Memoria del fuego II (9 page)

Read Memoria del fuego II Online

Authors: Eduardo Galeano

Tags: #Histórico, Relato

(13)

1781 - Cuzco
El centro de la tierra, la casa de los dioses

El Cuzco, la ciudad sagrada, está queriendo volver a ser. Las negras piedras de los tiempos antiguos, muy apretadas entre sí, muy amándose, vencedoras de las furias de la tierra y de los hombres, andan queriendo sacudirse de encima a las iglesias y palacios que las aplastan.

Micaela Bastidas contempla el Cuzco y se muerde los labios. La mujer de Túpac Amaru contempla el centro de la tierra, el lugar elegido por los dioses, desde la cumbre de un monte. Ahicito espera la que fuera capital de los incas, color de barro y humo, tan a mano que se podría tocarla.

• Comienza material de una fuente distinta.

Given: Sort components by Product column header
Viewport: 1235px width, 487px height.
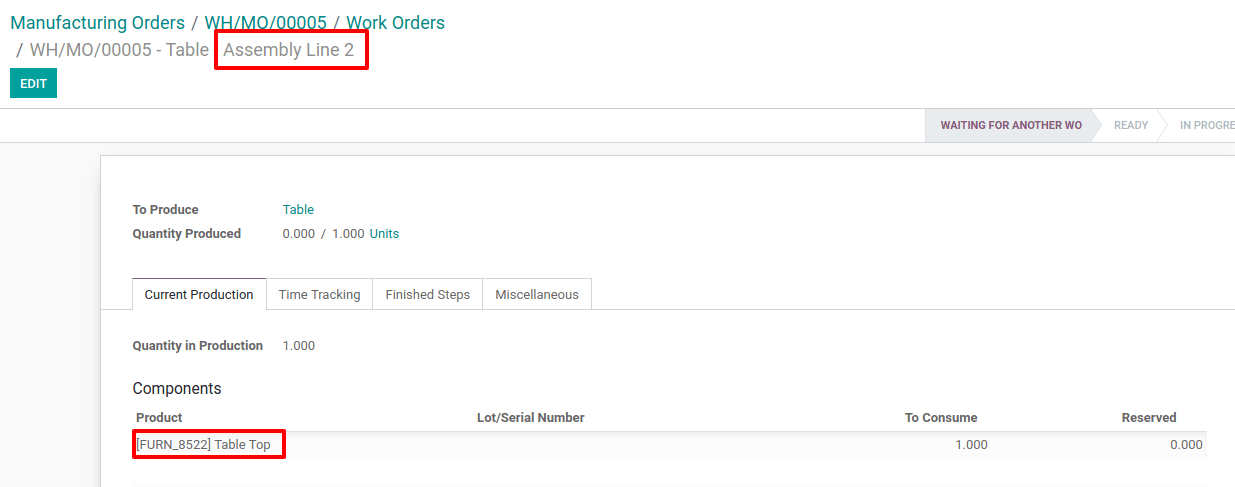Looking at the screenshot, I should click(159, 418).
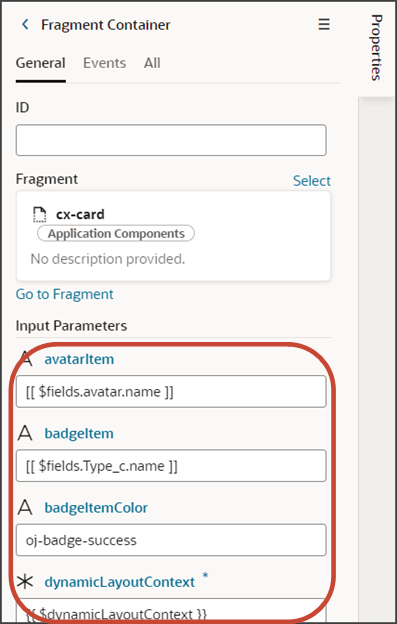397x624 pixels.
Task: Click the dynamicLayoutContext parameter label
Action: click(120, 582)
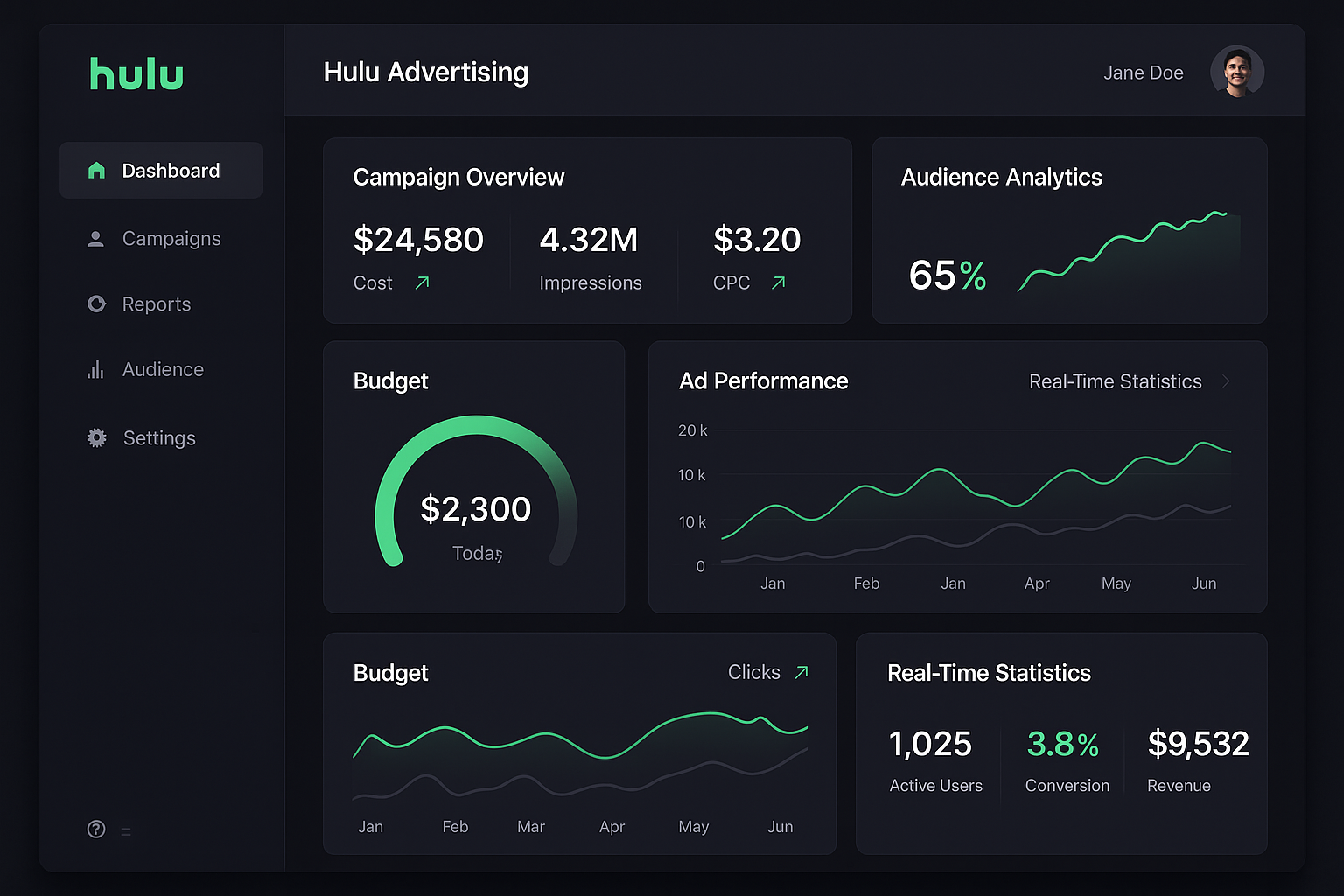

Mil veces ha insistido, en vano, Micaela. El nuevo Inca no se decide a atacar. Túpac Amaru, el hijo del Sol, no quiere matar indios. Túpac Amaru, encarnación del fundador de toda vida, viva promesa de la resurrección, no puede matar indios. Y son indios, al mando del cacique Pumacahua, quienes defienden este bastión español.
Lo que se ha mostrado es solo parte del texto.